House and Senate leaders met briefly Monday afternoon to lay the groundwork for negotiations on the two chambers’ vastly different approaches to gambling policy.
Sen. Bill Galvano, a Bradenton Republican who will chair the conference committee on gambling, said the panel won’t meet again before Thursday but could work over the weekend hashing out differences between the plans.
Lawmakers are trying to reach consensus on a new deal with the Seminole Tribe after a portion of an agreement with the tribe expired in 2015. That component of the 20-year deal gave the tribe “exclusive” rights to operate banked card games, such as blackjack, at most of its casinos.

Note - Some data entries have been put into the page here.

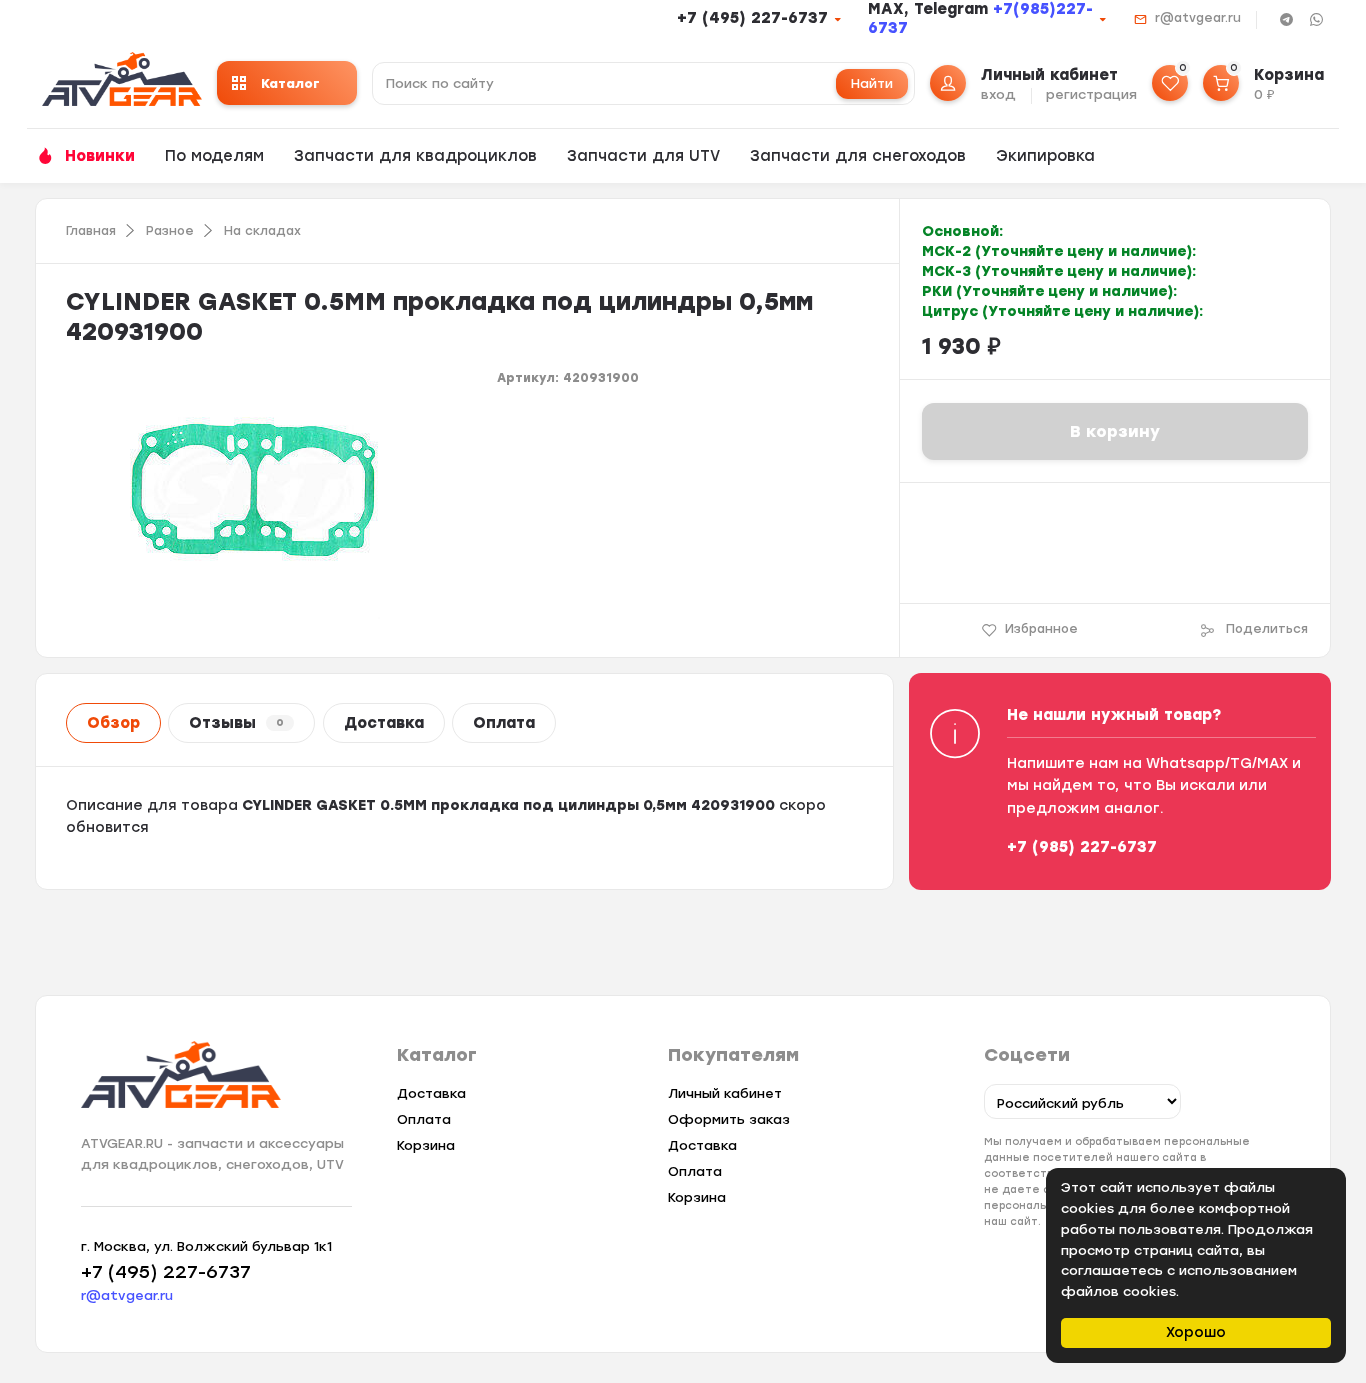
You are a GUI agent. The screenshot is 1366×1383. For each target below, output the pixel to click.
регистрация (1091, 94)
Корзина (426, 1145)
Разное (170, 231)
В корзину (1115, 431)
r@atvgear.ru (1198, 18)
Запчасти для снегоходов (858, 156)
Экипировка (1045, 156)
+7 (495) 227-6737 (752, 18)
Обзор (113, 723)
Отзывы (236, 723)
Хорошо (1196, 1332)
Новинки (100, 156)
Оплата (504, 723)
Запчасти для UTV (643, 156)
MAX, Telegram (930, 9)
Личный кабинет (725, 1093)
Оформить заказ (729, 1119)
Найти (872, 83)
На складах (262, 231)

The tribe sued the state over the games, and a federal judge gave the Seminoles permission to continue to conduct the games.
The House is backing what is essentially a status quo proposal that would give the Seminoles permission to operate the banked card games, such as blackjack, for another 20 years.

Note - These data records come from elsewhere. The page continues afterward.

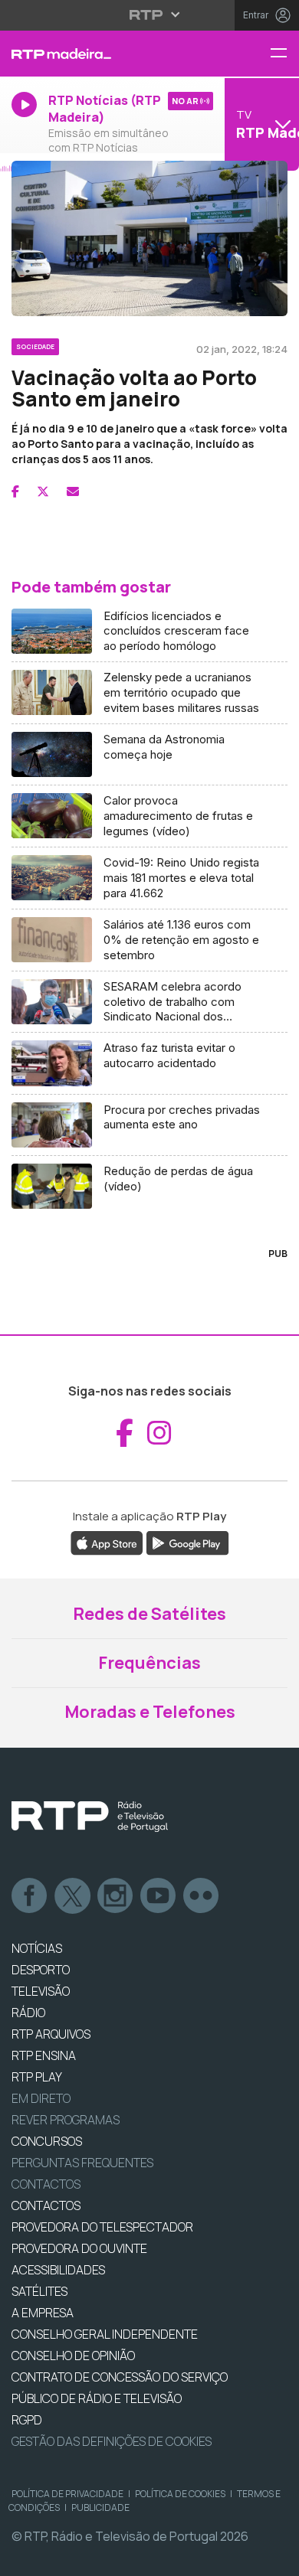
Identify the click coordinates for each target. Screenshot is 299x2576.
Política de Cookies (180, 2493)
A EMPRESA (43, 2312)
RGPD (27, 2419)
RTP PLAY (37, 2076)
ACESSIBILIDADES (58, 2269)
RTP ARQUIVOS (51, 2034)
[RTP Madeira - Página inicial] (99, 54)
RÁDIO (28, 2012)
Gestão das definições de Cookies (112, 2441)
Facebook (30, 1896)
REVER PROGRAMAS (66, 2119)
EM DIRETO (41, 2098)
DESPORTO (41, 1969)
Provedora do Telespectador (102, 2226)
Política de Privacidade (67, 2493)
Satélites (39, 2291)
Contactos (46, 2184)
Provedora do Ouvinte (79, 2248)
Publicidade (100, 2507)
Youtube (158, 1896)
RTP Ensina (44, 2055)
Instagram (115, 1896)
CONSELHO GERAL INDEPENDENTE (105, 2334)
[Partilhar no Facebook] (15, 491)
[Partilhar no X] (43, 491)
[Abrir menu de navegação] (284, 54)
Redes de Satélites (149, 1613)
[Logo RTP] (90, 1816)
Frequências (149, 1662)
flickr (201, 1896)
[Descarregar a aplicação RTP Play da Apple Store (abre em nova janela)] (107, 1541)
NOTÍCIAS (37, 1948)
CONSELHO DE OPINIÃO (73, 2355)
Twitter (72, 1896)
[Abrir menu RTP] (149, 14)
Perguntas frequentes (82, 2162)
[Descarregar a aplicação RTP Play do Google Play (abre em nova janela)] (187, 1541)
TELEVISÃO (41, 1991)
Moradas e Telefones (149, 1711)
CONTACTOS (46, 2205)
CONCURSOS (47, 2141)
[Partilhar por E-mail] (73, 491)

The Senate, in contrast, has endorsed a pari-mutuel friendly plan that would allow slot machines at pari-mutuels in the eight counties — Brevard, Duval, Gadsden, Hamilton, Lee, Palm Beach, St. Lucie and Washington — where voters have approved them. Which pari-mutuels get slots — and where — is one of the biggest sticking points for the negotiators, according to Galvano and Rep. Jose Felix Diaz, a Miami Republican who is vice-chair of the gambling conference committee.
“Obviously, there are members from each of those communities that are looking out to make sure that one county doesn’t get new slots and their county is left out,” Diaz told reporters after the meeting.

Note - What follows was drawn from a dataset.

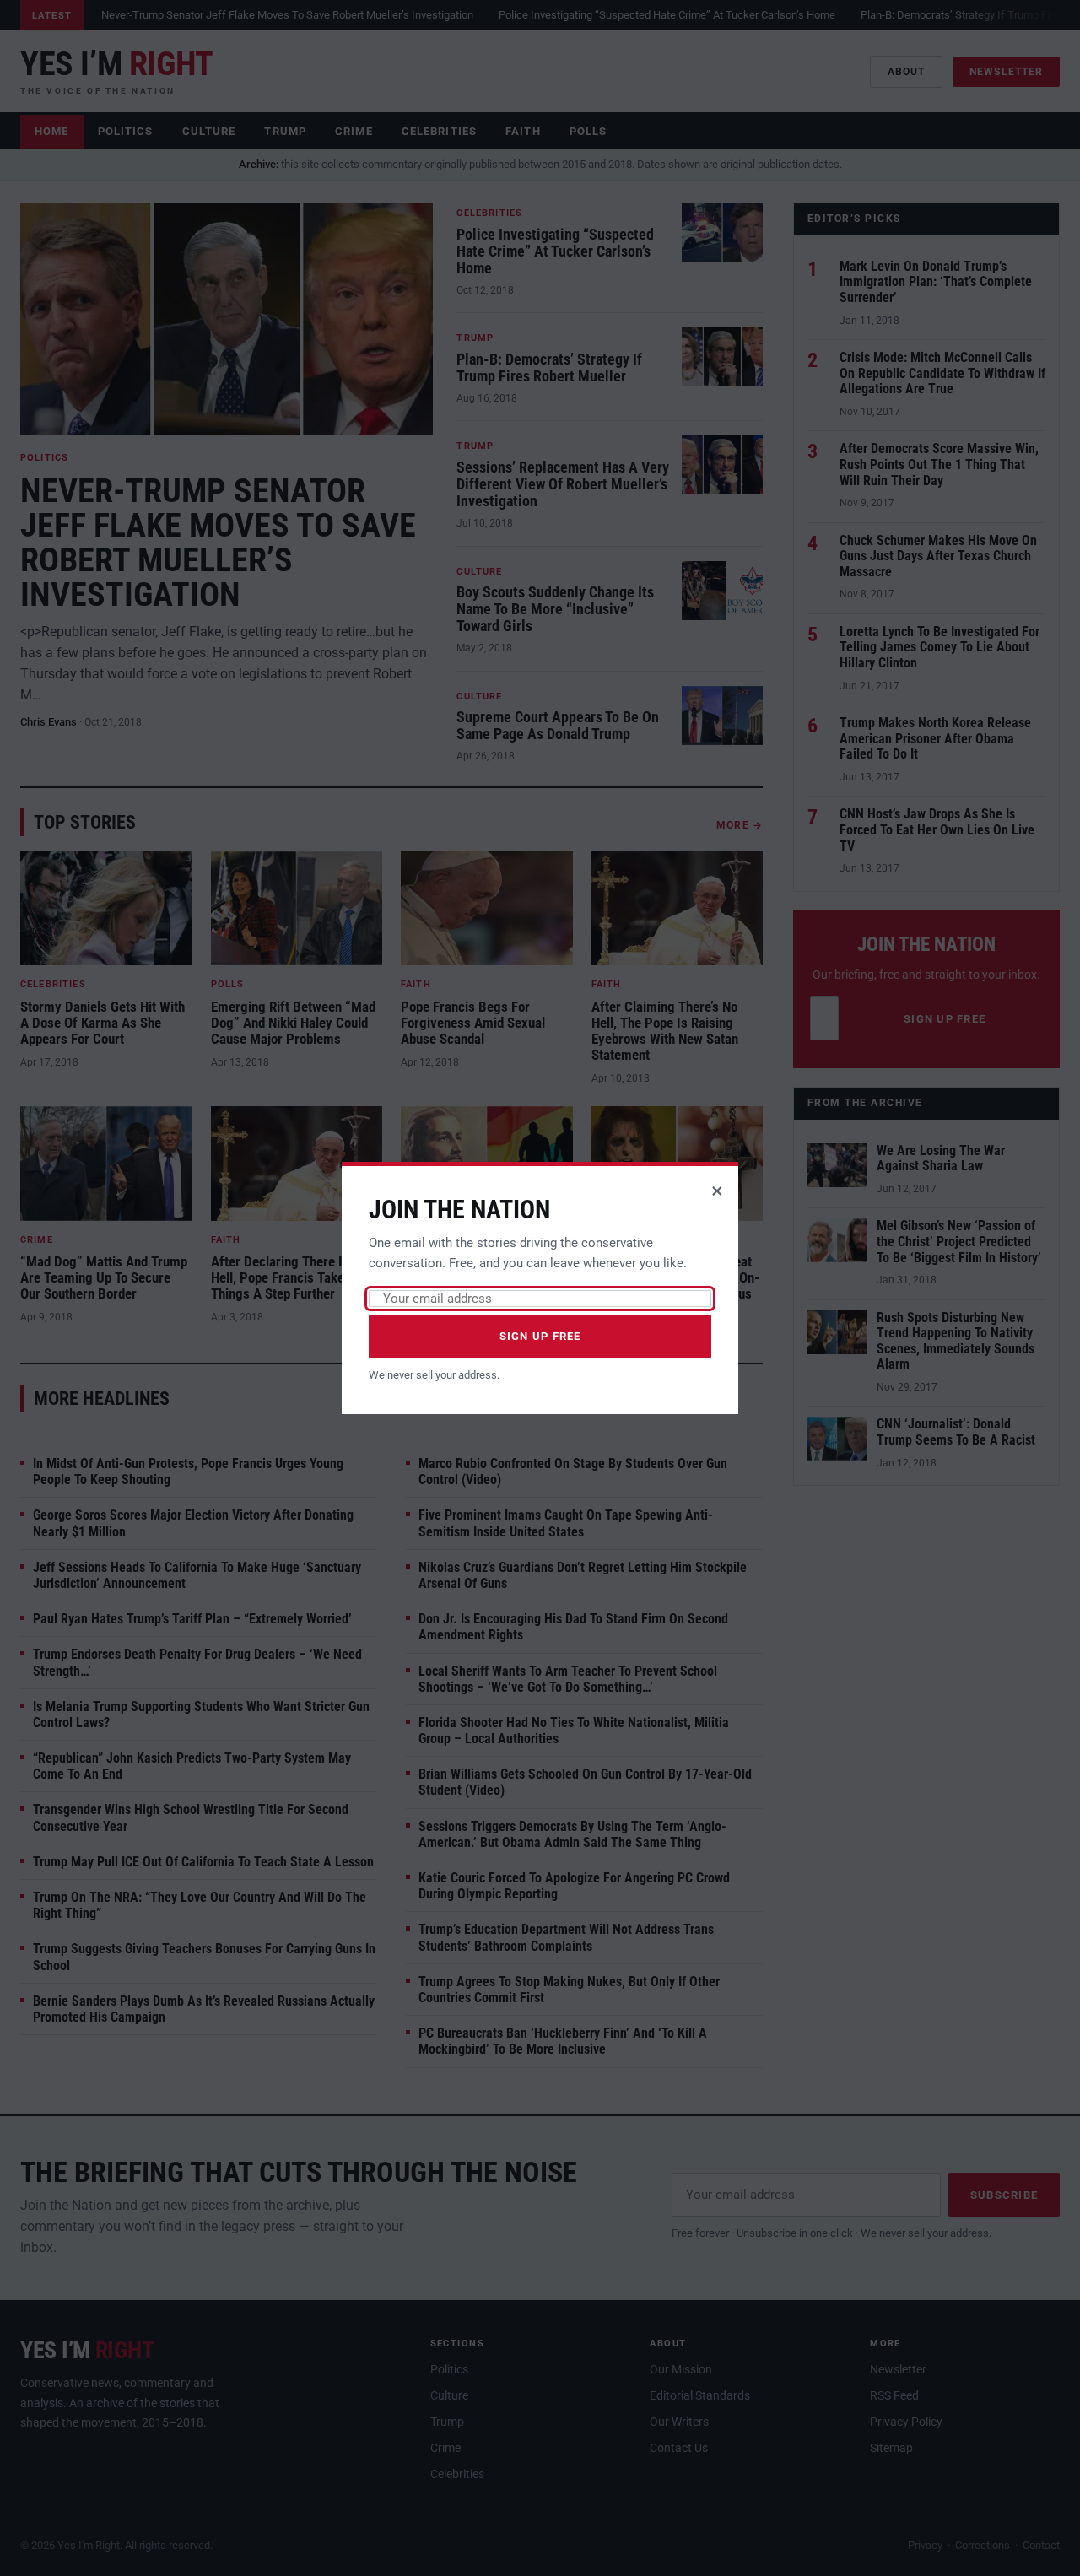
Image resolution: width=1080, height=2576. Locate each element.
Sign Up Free (540, 1336)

Another point of contention involves controversial “designated player” card games operated by a number of pari-mutuel cardrooms, which are at the heart of the state’s legal dispute with the tribe. The Senate plan would legalize the card games, while the House proposal would ban them.
The tribe, which is seeking to add craps and roulette at its casinos, has maintained that the House measure — which would require a minimum guarantee from the tribe of $3 billion over seven years — would not get the requisite approval from federal authorities.
“We’re going to have to figure out what’s more important, (not) giving them those new games or getting more money for the state, because you might not be able to do both,” Diaz said.
Lawmakers, who for years have been unable to reach consensus on broad gambling legislation, could be more motivated this year by a series of court decisions that could jeopardize the nearly $120 million in annual payments paid to the state by the Seminoles.
“Given what has occurred over the last several years, but especially recently with the judicial branch and the decisions that are coming out and the complexity and the ambiguity of the issues that we’re dealing with, inaction is not an option. We have to act,” Galvano said.